ACTIVITY LIST>
1/ From the West Ham commentary, quote word for word the part that opens with "Over the past" and closes with "your prized assets.".
2/ In the West Ham commentary, which club ranked above West Ham on "Expected Goals" in the Opta presentation?

TEXT SECTION>
──────────
Over the past two weeks, a procession of pundits have been volunteering their views on the prowess of Declan Rice and declaring when he should move to Manchester United and for what price. How dare they? He is not the first of our current players who have been described recently as ‘too good for West Ham’, with the list variably extending to Manuel Lanzini, Felipe Anderson, Issa Diop and Sebastien Haller. Of course, if they had said ‘too good for an underachieving mid-table outfit’ then they may have a valid point. It is a conundrum for any aspiring top six pretender. If you don’t show progress and ambition then you will not hold on to your prized assets.
Prior to the current round of games, I came across a presentation from a chap at Opta which showed West Ham in second place (to Manchester City) as far as ‘Expected Goals’ were concerned. Now I’m not really sure what an ‘Expected Goal’ is but it is good to see us up at the top. As we hadn’t scored as many actual goals as the ‘Expected Goals’ tally I assume we are better at creating chances than at converting them. On the flip side, the Hammers ranked poorly on ‘Expected Goals Against’ where we had also conceded fewer actual goals than the stats suggested. The upshot was that West Ham were higher up the table than they should have been statistically. Make of that what you will!
──────────
RECORDS SUPPLIED>

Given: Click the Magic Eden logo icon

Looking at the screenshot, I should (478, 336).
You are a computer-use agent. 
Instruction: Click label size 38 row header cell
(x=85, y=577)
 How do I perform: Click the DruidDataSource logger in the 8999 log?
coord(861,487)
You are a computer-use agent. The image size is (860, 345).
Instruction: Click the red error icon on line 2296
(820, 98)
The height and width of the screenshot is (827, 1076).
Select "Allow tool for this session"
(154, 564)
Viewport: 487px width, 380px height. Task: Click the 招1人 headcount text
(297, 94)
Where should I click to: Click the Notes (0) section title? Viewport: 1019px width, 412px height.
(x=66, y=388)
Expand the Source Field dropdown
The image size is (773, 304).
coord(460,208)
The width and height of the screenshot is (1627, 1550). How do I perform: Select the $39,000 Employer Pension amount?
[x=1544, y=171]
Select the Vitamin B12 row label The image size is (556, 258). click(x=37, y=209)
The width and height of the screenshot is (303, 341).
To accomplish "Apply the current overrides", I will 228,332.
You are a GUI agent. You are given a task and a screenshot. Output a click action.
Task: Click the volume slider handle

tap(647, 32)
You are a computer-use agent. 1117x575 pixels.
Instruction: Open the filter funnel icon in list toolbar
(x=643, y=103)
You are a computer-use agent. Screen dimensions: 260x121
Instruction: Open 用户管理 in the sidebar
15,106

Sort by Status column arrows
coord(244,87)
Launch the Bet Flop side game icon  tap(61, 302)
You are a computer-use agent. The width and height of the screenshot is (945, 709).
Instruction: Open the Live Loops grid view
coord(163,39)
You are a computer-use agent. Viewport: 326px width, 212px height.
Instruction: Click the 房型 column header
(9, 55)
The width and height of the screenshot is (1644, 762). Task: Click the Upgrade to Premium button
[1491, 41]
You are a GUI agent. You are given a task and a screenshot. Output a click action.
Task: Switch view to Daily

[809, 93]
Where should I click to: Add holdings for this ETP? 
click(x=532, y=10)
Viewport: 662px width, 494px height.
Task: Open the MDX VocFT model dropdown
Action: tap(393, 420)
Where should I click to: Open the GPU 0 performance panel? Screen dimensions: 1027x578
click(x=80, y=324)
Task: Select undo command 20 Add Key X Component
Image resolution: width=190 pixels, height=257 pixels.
──────────
ACTIVITY ANSWERS>
1/
Over the past two weeks, a procession of pundits have been volunteering their views on the prowess of Declan Rice and declaring when he should move to Manchester United and for what price. How dare they? He is not the first of our current players who have been described recently as ‘too good for West Ham’, with the list variably extending to Manuel Lanzini, Felipe Anderson, Issa Diop and Sebastien Haller. Of course, if they had said ‘too good for an underachieving mid-table outfit’ then they may have a valid point. It is a conundrum for any aspiring top six pretender. If you don’t show progress and ambition then you will not hold on to your prized assets.

2/ Manchester City